The Legal Ledger pulls out the following celebs and their donations to Franken’s legal fund:
… author John Grisham, who contributed $10,000; comedian and actor Dan Aykroyd, $12,300; actor Tom Hanks, $12,300; musician Don Henley, $10,000; TV producer Norman Lear, $12,300; actor Mike Myers, $12,300; and actress Heather Thomas, $10,000. (Other big names on Franken’s donor list, though not necessarily in the $10,000-plus club, include actors Jason Alexander, Jane Curtin, Larry David, Robert DeNiro, Michael Douglas, Larry Hagman, Ed Harris, Steve Martin, Edward Norton, Paul Reiser, Tony Shalhoub, Meryl Streep, Sam Waterston and Robin Williams.

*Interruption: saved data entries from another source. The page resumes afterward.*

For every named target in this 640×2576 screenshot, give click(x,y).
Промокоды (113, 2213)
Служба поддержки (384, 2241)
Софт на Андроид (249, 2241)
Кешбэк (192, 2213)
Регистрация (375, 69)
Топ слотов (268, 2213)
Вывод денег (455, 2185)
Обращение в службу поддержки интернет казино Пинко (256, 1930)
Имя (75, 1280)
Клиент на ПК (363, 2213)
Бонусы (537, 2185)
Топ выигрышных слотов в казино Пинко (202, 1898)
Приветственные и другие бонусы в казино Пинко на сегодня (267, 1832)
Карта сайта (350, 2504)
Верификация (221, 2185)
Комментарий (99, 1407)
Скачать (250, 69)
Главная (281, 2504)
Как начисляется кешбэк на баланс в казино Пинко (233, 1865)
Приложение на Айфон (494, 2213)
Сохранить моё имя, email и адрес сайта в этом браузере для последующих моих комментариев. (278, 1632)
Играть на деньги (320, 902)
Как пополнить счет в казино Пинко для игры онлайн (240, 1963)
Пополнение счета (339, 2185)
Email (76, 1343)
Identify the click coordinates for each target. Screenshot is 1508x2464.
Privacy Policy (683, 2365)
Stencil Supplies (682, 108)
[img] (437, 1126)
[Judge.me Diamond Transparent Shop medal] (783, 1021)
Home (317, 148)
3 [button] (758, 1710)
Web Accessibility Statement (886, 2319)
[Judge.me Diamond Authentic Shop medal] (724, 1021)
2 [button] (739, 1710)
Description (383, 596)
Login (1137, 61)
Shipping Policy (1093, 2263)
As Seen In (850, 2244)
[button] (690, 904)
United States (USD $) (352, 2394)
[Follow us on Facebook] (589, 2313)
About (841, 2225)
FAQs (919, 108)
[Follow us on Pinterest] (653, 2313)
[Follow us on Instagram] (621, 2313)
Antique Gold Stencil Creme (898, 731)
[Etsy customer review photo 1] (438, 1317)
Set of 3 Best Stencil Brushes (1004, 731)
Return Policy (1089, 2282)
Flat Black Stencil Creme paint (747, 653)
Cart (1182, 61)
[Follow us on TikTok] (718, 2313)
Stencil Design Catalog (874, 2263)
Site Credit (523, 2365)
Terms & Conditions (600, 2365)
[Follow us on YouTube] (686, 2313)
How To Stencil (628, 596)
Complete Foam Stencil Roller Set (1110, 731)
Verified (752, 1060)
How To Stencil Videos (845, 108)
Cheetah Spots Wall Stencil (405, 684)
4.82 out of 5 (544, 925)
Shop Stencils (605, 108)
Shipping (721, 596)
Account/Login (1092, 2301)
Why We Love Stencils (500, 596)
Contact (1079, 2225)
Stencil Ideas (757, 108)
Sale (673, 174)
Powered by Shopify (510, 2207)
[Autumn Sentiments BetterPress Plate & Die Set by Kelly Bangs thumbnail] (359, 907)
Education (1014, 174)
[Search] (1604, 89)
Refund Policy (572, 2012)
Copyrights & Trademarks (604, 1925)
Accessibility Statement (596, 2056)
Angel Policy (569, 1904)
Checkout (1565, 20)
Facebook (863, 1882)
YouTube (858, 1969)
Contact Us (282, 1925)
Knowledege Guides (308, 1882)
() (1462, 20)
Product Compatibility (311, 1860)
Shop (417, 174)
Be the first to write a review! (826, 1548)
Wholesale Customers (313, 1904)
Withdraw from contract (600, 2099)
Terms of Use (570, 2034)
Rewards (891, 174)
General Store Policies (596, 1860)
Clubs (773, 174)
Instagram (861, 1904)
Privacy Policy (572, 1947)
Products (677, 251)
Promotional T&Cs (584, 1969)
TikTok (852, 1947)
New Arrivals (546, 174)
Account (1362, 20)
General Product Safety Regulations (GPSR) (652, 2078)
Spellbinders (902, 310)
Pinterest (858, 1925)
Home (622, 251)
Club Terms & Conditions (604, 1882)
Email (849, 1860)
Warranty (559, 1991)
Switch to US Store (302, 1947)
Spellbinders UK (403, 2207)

The newspaper also reported that Coleman tapped some billionaires and business moguls, including “Sheldon Adelson, chairman and CEO of Las Vegas Sands Corp., who gave $10,000; William F. Austin, founder and CEO of Starkey Laboratories Inc., $10,000; Stanley S. Hubbard, head of Minnesota’s Hubbard Broadcasting, $10,000; John R. Menard Jr., the founder and owner of Menards, $12,300; Marilyn Carlson Nelson, chairman and CEO of Minnetonka-based Carlson Companies, $10,000; and Richard M. Schulze, founder and chairman of Richfield-based Best Buy, $12,300.”
If you didn’t know, Coleman and Franken are Jews (Minnesota has had a Jewish senator continuously since 1978 (Rudy Boschwitz, Paul Wellstone and Norm Coleman). The peculiar trend will continue for another six years, whichever way the recount battle goes. (The names of Jewish donors above are in bold face.)